**Stated problem a:** In the listing, rewrite the part that opens with the line containing "You are a GUI" and closes with the line containing "This screenshot has height=826, width=1248.", replacing "Open" with "Select" and leaving everything else unchanged.

**Extract to read:**
········

# Gold Tip Traditional 1535 shafts?



## Bow bandit (Apr 21, 2007)

Check the wolfs den Stan, they carry and order a lot of gold tip. If he does not have it now he can Probably add some to the next order.


----------



## Bow bandit (Apr 21, 2007)

Ask for 3555 shafts


----------



## Stash (Jun 1, 2002)

Thanks.

I do need the 1535 - these would be for a lighter weight recurve.


----------



## crazymoose (May 17, 2005)

Get in touch with Big Jim at Big Jim's Bow Company.
He has a large stock of Gold Tip arrows and he also has blems at a really good price as well.
Nice guy to talk to as well.


----------



## Stash (Jun 1, 2002)

I wanted to buy in Canada, avoid hassles with Customs. 

Wolf's Den answered my e-mail promptly (good on them ). Don't stock them but can get them, but it would take a few months.

Any other ideas?


----------



## crazymoose (May 17, 2005)

Big Jim has blems on sale for $45.99 a dozen in 15-35's.
We have had no problems with shipping as long as it is sent USPS only.


----------



## Xenomorph (Jun 18, 2012)

Stash said:


> I wanted to buy in Canada, avoid hassles with Customs.
> 
> Wolf's Den answered my e-mail promptly (good on them ). Don't stock them but can get them, but it would take a few months.
> 
> Any other ideas?



I got my xforce, 4 dozen sticks, 2 sights, stabs, fobs, points, broadheads and all in the last month and a half. Never an issue with the border, always delivered home with no problems.


----------



## mprus (Oct 11, 2009)

Yup as long as you use USPS you're fine.


----------



## Stash (Jun 1, 2002)

Let me rephrase the question: Anyone know of any Canadian stores that stock these?


----------



## shakyshot (Dec 21, 2007)

Accually Stash you phrased it that way in original post:wink:
I can read


----------



## Stash (Jun 1, 2002)

I know, that was what we call "sarcasm". 

So, we know you can read, but can't write. So how are you at 'rithmetic? 


By the way, I ended up ordering from the US anyways.


----------



## mprus (Oct 11, 2009)

Stash said:


> I know, that was what we call "sarcasm".
> 
> So, we know you can read, but can't write. So how are you at 'rithmetic?
> 
> ...


Funny...first you're 'sarcastic' with those who recommended buying in the US and then you do that anyway...hilarious!

········

**Data supplied:**
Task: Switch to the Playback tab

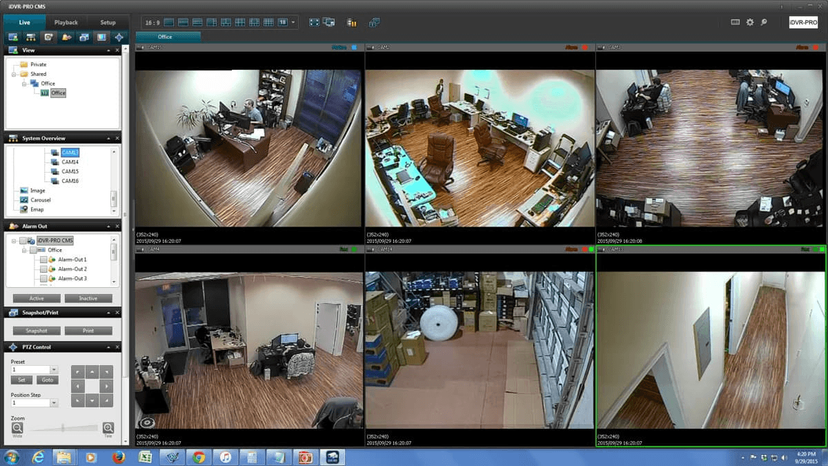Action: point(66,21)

········

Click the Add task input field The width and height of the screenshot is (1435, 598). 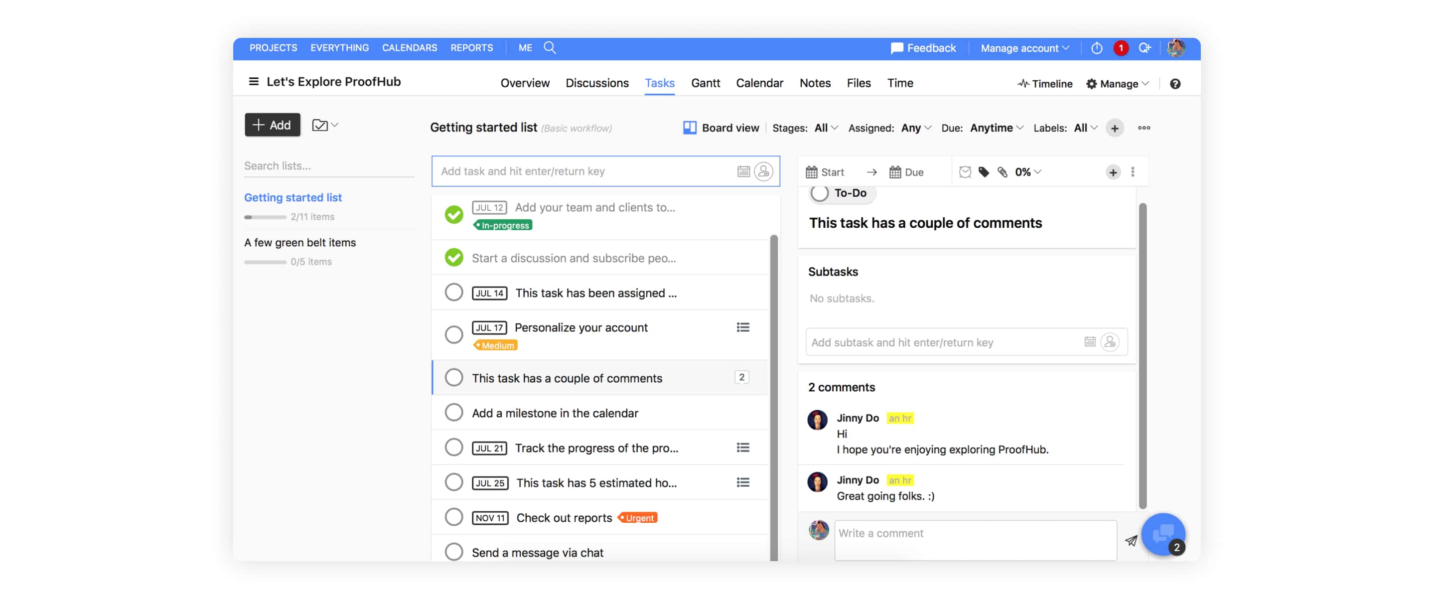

········

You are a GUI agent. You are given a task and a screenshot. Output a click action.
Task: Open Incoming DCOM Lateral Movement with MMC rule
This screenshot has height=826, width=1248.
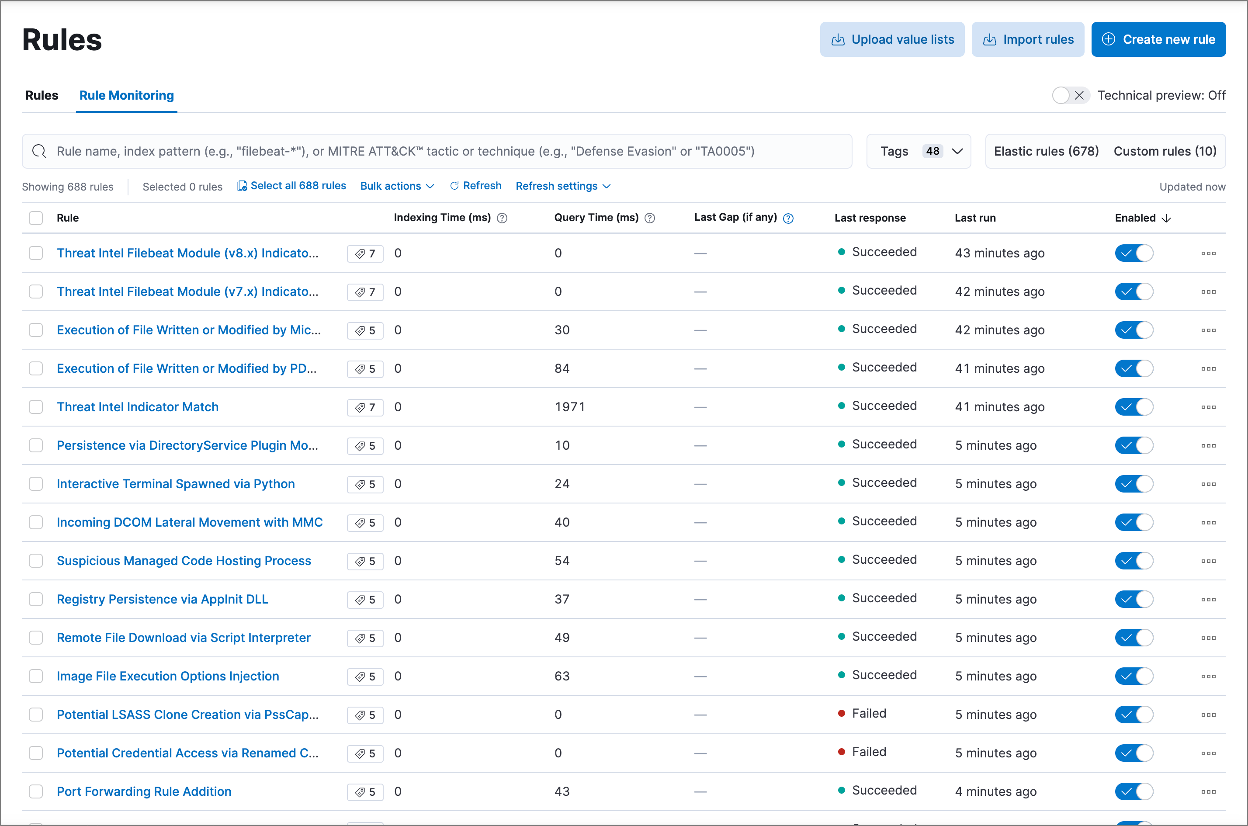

········

**Stated problem b:** According to the forum thread about Gold Tip Traditional 1535 shafts, what is the sale price of Big Jim's blems in 15-35's?

**Result a:**
You are a GUI agent. You are given a task and a screenshot. Output a click action.
Task: Select Incoming DCOM Lateral Movement with MMC rule
This screenshot has height=826, width=1248.

**Result b:** $45.99 a dozen.